Memoirs: After the Bomb

Memoirs: After the Bomb


By the time we went to Los Alamos the world knew the essentials of atomic energy and atomic bombs because Dr. Harry Smyth had published his surprisngly complete description of the two different types of bombs; one employing uranium, the other plutonium. The uranium bomb was a simple linear device that was made to go critical by slamming two pieces of fissionable material together very quickly. The plutonium bomb, more complicated and also more elegant, was detonated by compressing the fissionable material to such a degree that it's neutrons passed the critical point -two per atom- and it exploded, releasing the envergy equivalent of many thousands of tons of normal high explosives.
The bomb's extraordinary power is still hard for me to visualize and when one considers how freely many people talked of using even the early, low yield bombs, its hard to imagine that many of them had ever truly visualize it either. This was before the arrival of the H-bomb, whose explosive power is normally measured in millions of tons.
Dr Smyth's book also described the enormous industrial effort that was necessary to make the small amount of fissionable material needed for the cricial assemblies of the first bombs and caused most readers to believe that only the United States had the industrial capacity to build them.

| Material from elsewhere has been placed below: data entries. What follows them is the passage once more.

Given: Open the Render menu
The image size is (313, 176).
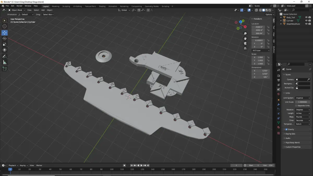Looking at the screenshot, I should (x=20, y=6).
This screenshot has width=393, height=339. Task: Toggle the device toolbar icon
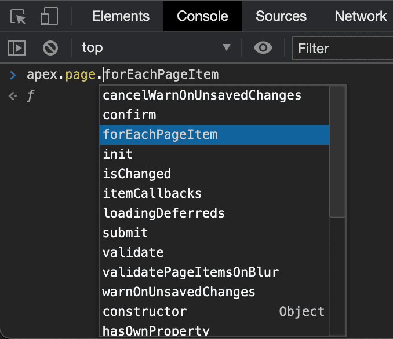(x=49, y=17)
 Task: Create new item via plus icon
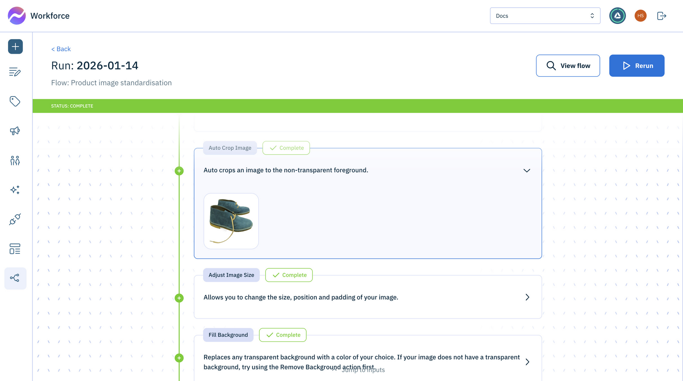click(x=15, y=46)
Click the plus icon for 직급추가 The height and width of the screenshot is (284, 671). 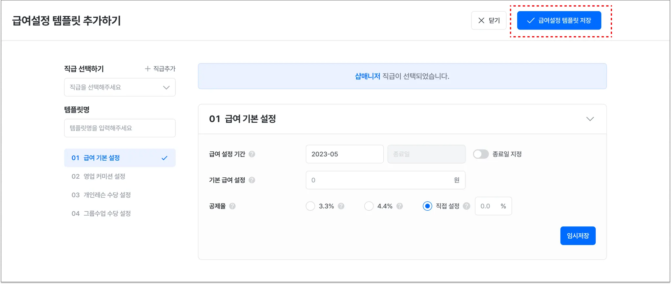[x=148, y=69]
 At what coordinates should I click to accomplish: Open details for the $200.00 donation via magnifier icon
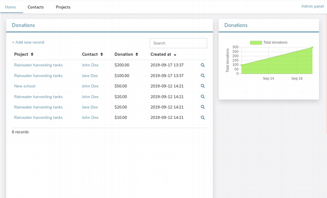pos(202,65)
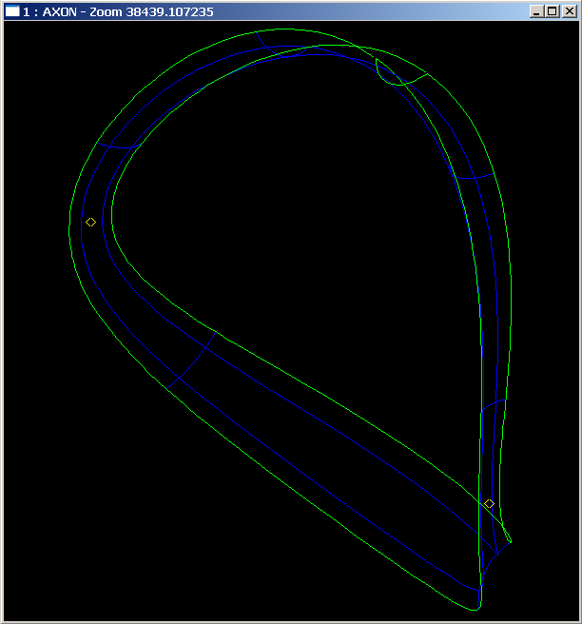The height and width of the screenshot is (624, 582).
Task: Close the AXON viewport window
Action: (569, 11)
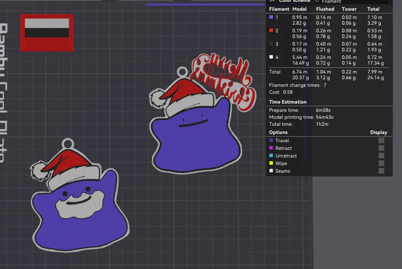Screen dimensions: 402x269
Task: Click the Filament column header
Action: point(279,9)
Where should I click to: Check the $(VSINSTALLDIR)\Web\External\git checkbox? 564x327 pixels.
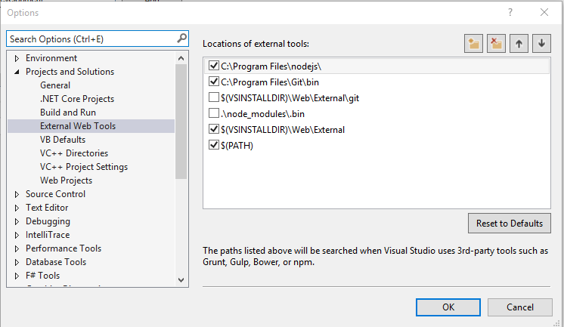click(x=213, y=97)
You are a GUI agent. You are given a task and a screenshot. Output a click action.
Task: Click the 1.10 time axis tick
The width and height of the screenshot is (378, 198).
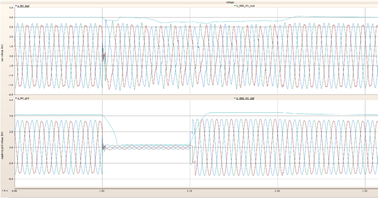point(190,191)
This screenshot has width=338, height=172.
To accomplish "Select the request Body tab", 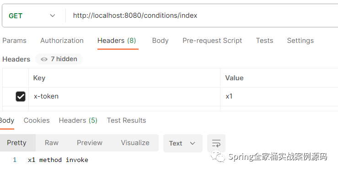I will click(160, 41).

So I spent my time simultaneously attempting to plan a sensible but limited program for our group on the Hill and going the ninety or so miles to Albuquerque to make my small contribution to the plans for the new laboratory. Jerold and Roger Warner spent most of their time there, trying to give shape to their ideas for the new facility, often with more help than they needed from other people, including the top man, General Groves, who, competent though he was, had a special knack for annoying people. When we first arrived at Los Alamos we found most of the inhabitants incensed over a particularly ill-advised Groves economy.
The town water system was not working because its sources had dried up and tank trucks had to be used to haul river water up the mountain to be dumped into the distribution system that fed the houses and labs. This arrangement had a number of drawbacks. First of all there was always a shortage of water and the pressure was low,

so houses at higher elevations often had no pressure and the water was frequently dirty or at least sandy.
At times there was no water at all, usually during periods of high demand in the morning and evening. Once we had a fire in our laboratory and were only able to put it out by using water from a tank truck which I had to beg for. The rumor, which was generally believed, was that once, when Groves was in a foul mood, he had refused to approve a request for equipment needed to keep the water system operating.
In addition to problems with the water, the electrical plant, which consisted of a pair of old diesel driven generators, had long been inadequate to accommodate the peak load which came at the dinnertime cooking hour. The solution that had been reached for this was to randomly cut off power to some part of the village every night. This. too. was blamed on Groves and was one more source of the project members' annoyance.

One of the most curious incidents I witnessed at Los Alamos was typical Groves. For some reason he was very worried about a coming Congressional investigation of the money that had been spent building the bomb. He was particularly concerned about an enormous cylindrical drum called 'Jumbo'. Jumbo was about fifteen feet long, with sides a foot thick and open on one end. It had been ordered early in the project when conf idence regarding a successful explosion was low. The plan was to have the first test set off inside Jumbo so that if it wasn't a high-level explosion the uranium could be scraped from it's inside and used again.
Jumbo was made from one large, solid cylinder of steel, turned to hollow its inside, the largest steel turning ever done. It was so big that it took a special effort to deliver it, rerouting it to bypass low bridges, etc. By the time it was del ivered there was much more confidence in the project and the scientists feared that using Jumbo would inhibit the explosion, so they decided instead to suspend the bomb from a tower. General Groves was very upset by this decision and classified Jumbo "Secret". The episode war forgotten by everyone but the company that had made Jumbo and the people who had transported it. Since the war was over they wanted to show it in their advertising but Groves refused to declassify it, in spite of insistent and repeated requests from the maker. One day I happened to be present when a young colonel again gave the general a request for declassification. Half in jest, Groves said that if Jumbo was ever used it could be declassified. "Why don't you set off a charge in it?" he said. Taking Groves at his word, the colonel did just that, setting off an explosive inside it, but unfortunately he put the charge on the bottom of the cylinder instead of in the center where the forces were equal on all sides and it was scattered all over the desert. It was then reclassified, "Top Secret."